I will not go into detail for all, on most parts I agree anyway. Its just the approach from which we are looking at it which differs.
Shad MOrdre wrote:
I'm not sure what you meant in point 1.
I tryed to see how many touches a NPC can do within 1 second. I came on 1200 touches per second on avarage. No what happens when someone has a npc touching everything available and a agent touches the the object while a view thousand touches are still beeing processed? What affect will it have on a sims cpu/ram/load usage and the viewer? It definatly has the potential to crash the entire server.
Shad MOrdre wrote:
...Additionally, what's to stop a user from creating multiple logins and performing the same actions as you describe?...
Nothing can prevent that. These logins however have unique key + name combination and require registrations, email validation and bots. Each bot needs to loggin and teleport to the region of desire. A NPC system can be scripted in less than a minute to create thousends of individual NPCs a day for manipulations.
Otherwise, I fully agree to what you said on permissions and responcebilitys of region owners etc. However, that all aplies to a System which only runs in an isolated enviroment were the stolen TV only affects the 1 customer and were the customer can blame himself for not providing the security.
Lets look at it from the view of a 3rd party developer who needs to make sure that nothing will result in dataloss for each single customer in a gridwide linked aplication. To reach a max possible security one has to asume the worst case scenario for the application (therefor also for all customers together). Worst case is:
- the regionowner, parcelowner and/or scriptowner does not know what they are doing
- griefers and hackers are taking advantage of the enviroment others are giving them
- the minimum available script functions can be used, but the maximum available script function can cause damage
In our OpenSim enviroment, the minimum available script function are the plain simple default lsl functions which only can be altered in the source code. If someone has scripts enabled, then these functions will always be available for use without any additional setup required. All saftymessures for the aplication must be limited to the minimum available function, because all other function are optional and might not be available for use. At the same time all optional functions (ossl, ls....) must be considered that could create damage to the system, therefor also to each and every customer of the aplication.
Now a gridwide operating application has the possebility to have a backend (web, regions with backend scripts etc.) which can filter many potentialy harmfull situation. Some issues do however need to adresses in localy (single regions) because there are no possibilities to get the required data from outside the single region, eg NPC functions.
Just like in any other enviroment there are constantly changes done,new functions get added or removed and griefers find new methods. In a 3rd party aplication this leads to required updates, action = reaction. And yes, coders will not always be ahead of the changes been done, especialy not in opensource. Opensource however also makes it possible for others to find possible scenarios were damage can occure which then leads to implementations to prevent further damage. In a perfect world potential harmfull code provides safty messures at the prior to the new implementation...

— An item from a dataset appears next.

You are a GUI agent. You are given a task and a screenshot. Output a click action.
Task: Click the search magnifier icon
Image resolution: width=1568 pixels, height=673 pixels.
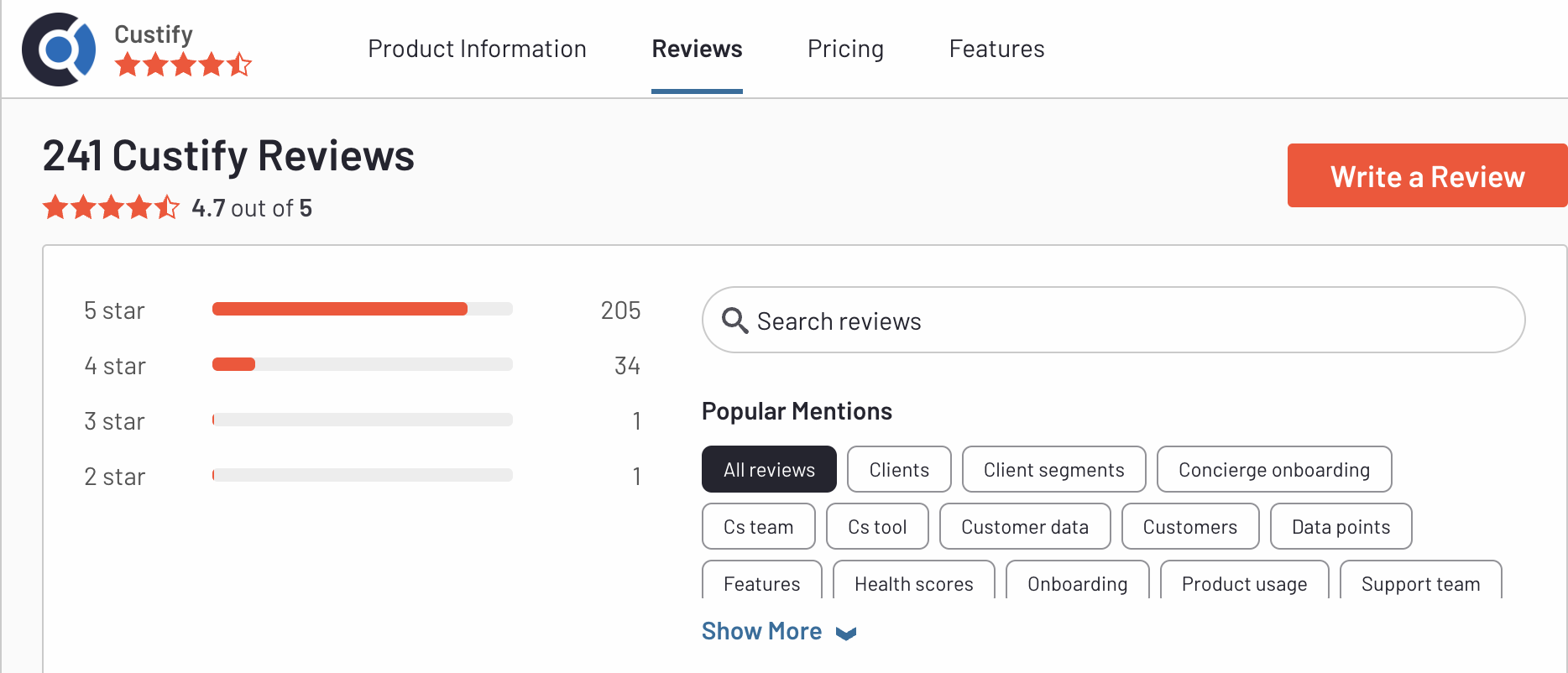(734, 321)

So if we take the TV again, the manufacturer is not responsible if the TV gets stolen at the customers home. The manufacture is however responcible for creating a TV which is not a signal transmitter which affects the TV signal of the neighbours. The manufacture also cannot asume that a customer can build a faraday cage around their living room to prevent those signals from interfering the neighbours TV signal.
Shad MOrdre wrote:
Point 4 shows a weakness in using names to determine actions
Yes, uuids are what most script functions use. But dont underestimate the power of the names. In our daily lifes, eg chat, we use names, and not uuids. Not everyone has a viewer which gives the uuid of an agent, not everyone has a script to extract the uuid. But using names in eg. access lists is mainly a user friendly method which makes life easy for customers. Product designers will also be looking at what the competetors are doing and what the customers prefer/wishes. Were possible and were it makes sence, a user friendly aplication will manage to cope with the name only and do some backend work to get the uuid.
Now lets take it a step further... linked aplications in multiple grids with hypergrid enabled. We now have relationship uuid + name + grid. A hypergrid visitor will give us the required grid data via the name. The name is also the only possible method to detect the grid origin of a agent for the 3rd party aplication. uuids are not reliable, as anyone can create a agent with identical uuid + name in another grid/standalone. At the same time we have NPCs were the name is not reliable...so we atleast need to be able to filter agents from NPCs
Shad MOrdre wrote:
I do appreciate the healthy dialog Michelle. Please do not be offended by my willingness to argue points.
Np, there are many diffrent approaches and noone can think of every possible scenarios. I myself have scripts were I can use osNPCTouch and at the same time I have projects were it can become a huge issue unless additional methods for filtering are implemented aswell.